Multifunctional copper–nitrogen/carbon laccase-mimicking nanozyme for colorimetric sensing of phenolic compounds and degradation of organic pollutants

Abstract

In this study, a novel nitrogen-doped carbon-based copper nanozyme (Cu–N/C) was constructed via an in situ derivatization of designed copper complexes, which shows excellent laccase-like catalytic activity. In it, a copper complex was synthesized using copper chloride dihydrate and 1,10-phenanthroline as the precursors, and then a controlled pyrolysis strategy was conducted to obtain the nitrogen-doped carbon-based composites with atomically dispersed copper active sites. These isolated copper sites are anchored within the nitrogen-doped carbon framework, providing an effective catalytic center that mimics natural laccase. In the catalytic process, the Cu–N/C nanozyme exhibits better substrate affinity and faster catalytic rates in comparison with other laccase mimics.

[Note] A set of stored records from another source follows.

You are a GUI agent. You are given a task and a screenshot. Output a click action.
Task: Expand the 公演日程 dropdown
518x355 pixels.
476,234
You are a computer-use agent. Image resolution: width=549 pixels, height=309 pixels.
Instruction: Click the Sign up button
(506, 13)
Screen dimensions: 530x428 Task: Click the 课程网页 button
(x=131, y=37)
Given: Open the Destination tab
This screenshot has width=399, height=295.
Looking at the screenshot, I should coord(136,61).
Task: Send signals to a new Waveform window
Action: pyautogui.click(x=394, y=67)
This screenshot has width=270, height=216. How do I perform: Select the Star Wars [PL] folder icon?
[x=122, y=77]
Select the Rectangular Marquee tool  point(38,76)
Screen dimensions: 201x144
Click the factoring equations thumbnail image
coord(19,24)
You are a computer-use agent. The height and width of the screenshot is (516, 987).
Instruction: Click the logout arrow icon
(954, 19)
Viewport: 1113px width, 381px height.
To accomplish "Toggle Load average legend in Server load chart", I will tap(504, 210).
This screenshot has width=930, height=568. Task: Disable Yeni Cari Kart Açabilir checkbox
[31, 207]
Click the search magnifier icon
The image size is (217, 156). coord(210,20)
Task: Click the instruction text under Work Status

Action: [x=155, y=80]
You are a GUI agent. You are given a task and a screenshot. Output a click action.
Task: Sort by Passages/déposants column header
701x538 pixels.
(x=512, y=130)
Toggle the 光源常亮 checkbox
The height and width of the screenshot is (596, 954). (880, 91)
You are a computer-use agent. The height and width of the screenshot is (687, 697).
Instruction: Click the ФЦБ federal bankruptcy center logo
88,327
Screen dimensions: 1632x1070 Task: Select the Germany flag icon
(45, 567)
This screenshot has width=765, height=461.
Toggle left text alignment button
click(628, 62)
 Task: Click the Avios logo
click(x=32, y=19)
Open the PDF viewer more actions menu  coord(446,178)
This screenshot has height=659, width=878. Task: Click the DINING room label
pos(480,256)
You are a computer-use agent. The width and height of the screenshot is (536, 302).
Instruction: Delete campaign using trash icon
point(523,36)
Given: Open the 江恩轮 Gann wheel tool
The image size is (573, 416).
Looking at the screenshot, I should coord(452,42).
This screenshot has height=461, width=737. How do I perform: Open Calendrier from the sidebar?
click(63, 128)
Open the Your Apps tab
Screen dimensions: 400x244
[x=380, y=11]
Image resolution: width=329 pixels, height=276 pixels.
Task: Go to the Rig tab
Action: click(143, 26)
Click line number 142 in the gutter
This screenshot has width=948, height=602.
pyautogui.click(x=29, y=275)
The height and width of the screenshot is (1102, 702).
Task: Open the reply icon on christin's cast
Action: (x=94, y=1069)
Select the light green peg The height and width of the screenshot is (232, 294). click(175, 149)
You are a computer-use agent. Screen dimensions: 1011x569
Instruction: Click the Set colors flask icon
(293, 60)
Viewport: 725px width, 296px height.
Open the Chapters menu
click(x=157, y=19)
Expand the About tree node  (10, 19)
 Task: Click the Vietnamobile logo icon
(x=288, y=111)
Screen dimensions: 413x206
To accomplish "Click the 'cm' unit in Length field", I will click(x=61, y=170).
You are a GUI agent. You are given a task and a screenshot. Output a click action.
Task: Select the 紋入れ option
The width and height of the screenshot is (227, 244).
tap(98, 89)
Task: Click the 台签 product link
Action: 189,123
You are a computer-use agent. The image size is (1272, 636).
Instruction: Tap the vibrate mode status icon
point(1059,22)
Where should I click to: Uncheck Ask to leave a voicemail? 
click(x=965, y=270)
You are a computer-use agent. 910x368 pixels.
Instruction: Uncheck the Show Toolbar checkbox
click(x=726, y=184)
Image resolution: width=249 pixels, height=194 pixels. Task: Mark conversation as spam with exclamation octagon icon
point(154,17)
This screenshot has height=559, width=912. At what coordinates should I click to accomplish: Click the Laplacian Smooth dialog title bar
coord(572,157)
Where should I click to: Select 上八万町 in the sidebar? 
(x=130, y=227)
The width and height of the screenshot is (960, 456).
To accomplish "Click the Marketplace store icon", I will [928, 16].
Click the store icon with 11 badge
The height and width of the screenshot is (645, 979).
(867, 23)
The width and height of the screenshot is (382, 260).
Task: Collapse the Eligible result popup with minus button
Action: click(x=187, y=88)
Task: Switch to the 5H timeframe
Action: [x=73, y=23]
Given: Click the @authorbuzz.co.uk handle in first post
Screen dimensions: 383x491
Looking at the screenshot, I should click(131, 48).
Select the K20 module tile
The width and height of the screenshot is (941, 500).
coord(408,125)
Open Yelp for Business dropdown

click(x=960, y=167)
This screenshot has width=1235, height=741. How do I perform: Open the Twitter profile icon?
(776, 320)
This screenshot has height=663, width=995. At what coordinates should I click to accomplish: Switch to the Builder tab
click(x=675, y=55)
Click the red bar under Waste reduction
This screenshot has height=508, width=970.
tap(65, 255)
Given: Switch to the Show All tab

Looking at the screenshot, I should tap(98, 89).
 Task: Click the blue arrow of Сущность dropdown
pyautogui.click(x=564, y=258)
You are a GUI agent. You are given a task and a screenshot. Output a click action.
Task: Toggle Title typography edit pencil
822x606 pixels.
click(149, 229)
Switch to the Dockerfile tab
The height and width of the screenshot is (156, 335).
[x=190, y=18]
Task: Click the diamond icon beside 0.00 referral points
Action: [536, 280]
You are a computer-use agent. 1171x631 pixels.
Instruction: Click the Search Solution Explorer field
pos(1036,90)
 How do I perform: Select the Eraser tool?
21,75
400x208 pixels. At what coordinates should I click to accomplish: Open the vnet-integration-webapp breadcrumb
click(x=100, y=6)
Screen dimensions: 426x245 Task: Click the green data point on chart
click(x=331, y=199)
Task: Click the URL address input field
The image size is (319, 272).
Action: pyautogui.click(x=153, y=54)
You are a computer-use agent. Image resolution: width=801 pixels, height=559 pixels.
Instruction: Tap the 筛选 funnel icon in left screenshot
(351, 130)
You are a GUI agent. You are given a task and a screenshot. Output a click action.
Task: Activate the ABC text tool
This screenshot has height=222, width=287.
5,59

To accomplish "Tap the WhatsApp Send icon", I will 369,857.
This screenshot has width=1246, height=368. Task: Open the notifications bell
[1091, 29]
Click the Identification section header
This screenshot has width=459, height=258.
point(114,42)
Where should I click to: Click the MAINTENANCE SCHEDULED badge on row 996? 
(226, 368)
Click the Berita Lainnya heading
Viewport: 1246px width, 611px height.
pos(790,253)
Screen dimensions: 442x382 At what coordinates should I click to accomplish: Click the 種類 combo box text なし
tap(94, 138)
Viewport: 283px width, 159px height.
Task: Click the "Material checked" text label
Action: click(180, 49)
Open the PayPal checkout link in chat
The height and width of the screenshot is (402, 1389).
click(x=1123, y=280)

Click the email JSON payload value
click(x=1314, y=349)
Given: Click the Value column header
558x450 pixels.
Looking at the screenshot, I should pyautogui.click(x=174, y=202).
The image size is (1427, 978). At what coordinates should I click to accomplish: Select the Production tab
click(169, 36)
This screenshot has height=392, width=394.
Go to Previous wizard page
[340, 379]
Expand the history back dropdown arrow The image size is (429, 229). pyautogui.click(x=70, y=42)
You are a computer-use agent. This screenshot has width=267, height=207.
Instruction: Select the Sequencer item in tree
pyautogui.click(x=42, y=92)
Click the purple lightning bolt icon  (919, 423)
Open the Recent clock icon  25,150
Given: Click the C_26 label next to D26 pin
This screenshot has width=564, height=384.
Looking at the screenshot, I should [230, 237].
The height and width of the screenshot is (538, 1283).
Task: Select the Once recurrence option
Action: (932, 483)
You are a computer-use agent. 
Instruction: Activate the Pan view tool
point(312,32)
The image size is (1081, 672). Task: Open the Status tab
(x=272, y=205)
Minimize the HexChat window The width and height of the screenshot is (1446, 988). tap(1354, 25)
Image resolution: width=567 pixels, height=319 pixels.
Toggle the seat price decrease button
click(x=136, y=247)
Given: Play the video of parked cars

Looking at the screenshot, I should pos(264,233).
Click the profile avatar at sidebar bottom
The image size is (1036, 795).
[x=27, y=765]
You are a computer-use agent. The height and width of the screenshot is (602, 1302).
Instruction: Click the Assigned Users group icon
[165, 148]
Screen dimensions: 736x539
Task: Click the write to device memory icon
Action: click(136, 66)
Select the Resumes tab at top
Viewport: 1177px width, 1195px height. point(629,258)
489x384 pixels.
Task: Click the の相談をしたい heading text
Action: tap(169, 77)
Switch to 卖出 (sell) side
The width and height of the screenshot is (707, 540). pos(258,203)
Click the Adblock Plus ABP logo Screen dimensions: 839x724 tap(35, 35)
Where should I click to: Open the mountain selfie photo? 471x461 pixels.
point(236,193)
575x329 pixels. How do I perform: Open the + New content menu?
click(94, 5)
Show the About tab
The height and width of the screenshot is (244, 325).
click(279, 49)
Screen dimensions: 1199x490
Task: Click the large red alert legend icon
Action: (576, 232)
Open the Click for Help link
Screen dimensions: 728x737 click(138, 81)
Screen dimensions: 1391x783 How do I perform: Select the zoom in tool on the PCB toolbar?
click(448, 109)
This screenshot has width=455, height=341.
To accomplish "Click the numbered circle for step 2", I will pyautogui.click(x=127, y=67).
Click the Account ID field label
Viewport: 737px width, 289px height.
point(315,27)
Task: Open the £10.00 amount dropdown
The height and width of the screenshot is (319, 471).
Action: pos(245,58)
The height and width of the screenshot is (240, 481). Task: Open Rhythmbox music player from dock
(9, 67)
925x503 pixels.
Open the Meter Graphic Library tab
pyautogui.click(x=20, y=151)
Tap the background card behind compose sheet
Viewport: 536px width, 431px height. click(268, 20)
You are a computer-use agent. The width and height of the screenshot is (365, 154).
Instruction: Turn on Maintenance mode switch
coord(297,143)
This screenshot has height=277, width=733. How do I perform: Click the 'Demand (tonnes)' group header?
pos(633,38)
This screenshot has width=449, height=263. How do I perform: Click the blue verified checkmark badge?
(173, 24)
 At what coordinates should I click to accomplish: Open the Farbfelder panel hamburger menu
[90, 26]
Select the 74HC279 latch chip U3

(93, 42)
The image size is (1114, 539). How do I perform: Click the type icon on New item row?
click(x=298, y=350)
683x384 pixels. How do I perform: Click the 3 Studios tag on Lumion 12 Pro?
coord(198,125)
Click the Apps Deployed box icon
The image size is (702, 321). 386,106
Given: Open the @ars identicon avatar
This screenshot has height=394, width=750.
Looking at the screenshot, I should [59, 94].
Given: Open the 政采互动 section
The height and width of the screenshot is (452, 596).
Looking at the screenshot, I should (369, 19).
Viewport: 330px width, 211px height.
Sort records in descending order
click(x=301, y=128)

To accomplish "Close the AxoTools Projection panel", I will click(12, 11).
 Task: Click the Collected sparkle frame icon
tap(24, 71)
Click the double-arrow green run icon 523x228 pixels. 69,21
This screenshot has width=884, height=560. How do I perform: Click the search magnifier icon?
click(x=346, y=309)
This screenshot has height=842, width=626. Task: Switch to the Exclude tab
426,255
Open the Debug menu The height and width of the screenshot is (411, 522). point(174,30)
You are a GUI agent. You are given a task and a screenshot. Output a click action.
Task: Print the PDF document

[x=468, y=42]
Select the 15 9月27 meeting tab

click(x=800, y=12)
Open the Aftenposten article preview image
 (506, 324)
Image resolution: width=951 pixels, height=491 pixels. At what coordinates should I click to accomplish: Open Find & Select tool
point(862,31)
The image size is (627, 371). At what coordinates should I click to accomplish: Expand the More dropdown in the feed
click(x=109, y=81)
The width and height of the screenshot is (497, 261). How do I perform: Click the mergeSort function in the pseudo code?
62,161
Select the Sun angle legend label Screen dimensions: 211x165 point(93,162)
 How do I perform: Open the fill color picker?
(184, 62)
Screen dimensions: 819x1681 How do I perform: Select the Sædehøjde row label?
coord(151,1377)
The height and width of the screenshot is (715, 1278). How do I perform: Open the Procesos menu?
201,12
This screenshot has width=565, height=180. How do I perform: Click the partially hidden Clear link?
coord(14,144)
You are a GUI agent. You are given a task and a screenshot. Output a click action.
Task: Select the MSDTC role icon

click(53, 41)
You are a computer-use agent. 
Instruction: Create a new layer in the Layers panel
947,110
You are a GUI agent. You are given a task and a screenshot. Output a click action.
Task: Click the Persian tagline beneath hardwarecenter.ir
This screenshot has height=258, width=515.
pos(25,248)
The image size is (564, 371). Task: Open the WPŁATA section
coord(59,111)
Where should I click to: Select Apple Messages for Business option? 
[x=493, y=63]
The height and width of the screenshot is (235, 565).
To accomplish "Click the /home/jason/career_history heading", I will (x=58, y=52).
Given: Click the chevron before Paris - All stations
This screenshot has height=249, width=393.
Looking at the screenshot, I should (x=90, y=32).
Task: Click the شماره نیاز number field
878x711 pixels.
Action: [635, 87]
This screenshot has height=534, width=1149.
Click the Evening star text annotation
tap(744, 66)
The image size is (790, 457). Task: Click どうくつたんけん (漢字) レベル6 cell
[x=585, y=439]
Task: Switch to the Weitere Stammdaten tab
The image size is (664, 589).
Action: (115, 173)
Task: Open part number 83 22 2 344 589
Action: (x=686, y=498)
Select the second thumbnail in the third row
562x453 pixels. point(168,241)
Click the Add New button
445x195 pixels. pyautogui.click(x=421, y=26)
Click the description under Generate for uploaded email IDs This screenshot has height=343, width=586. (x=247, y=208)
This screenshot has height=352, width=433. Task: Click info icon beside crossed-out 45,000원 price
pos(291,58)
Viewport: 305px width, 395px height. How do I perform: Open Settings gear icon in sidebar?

The catalytic mechanism studies demonstrate that the Cu–N/C nanozyme directly drives the substrate oxidation by using activating oxygen molecules, and the reaction path is similar to that of natural laccase. These Cu–N/C nanozymes maintain satisfactory catalytic activity at high temperatures and across a wide pH range, and can also be used in high-salt environments, thereby overcoming the operation limitations of biological laccase. Based on that, we have developed a smartphone-assisted portable colorimetric sensing platform to achieve a rapid visual detection of phenolic contaminants in the water. More interestingly, these Cu–N/C nanozymes can also efficiently degrade dye contaminants, with a decolorization rate of more than 75% within 40 min. The work highlights a ‘coordination–pyrolysis’ strategy as an effective way to design a biomimetic nanozyme with tunable active sites, and its stable catalytic performance provides a feasible solution to environmental detection and pollutant degradation.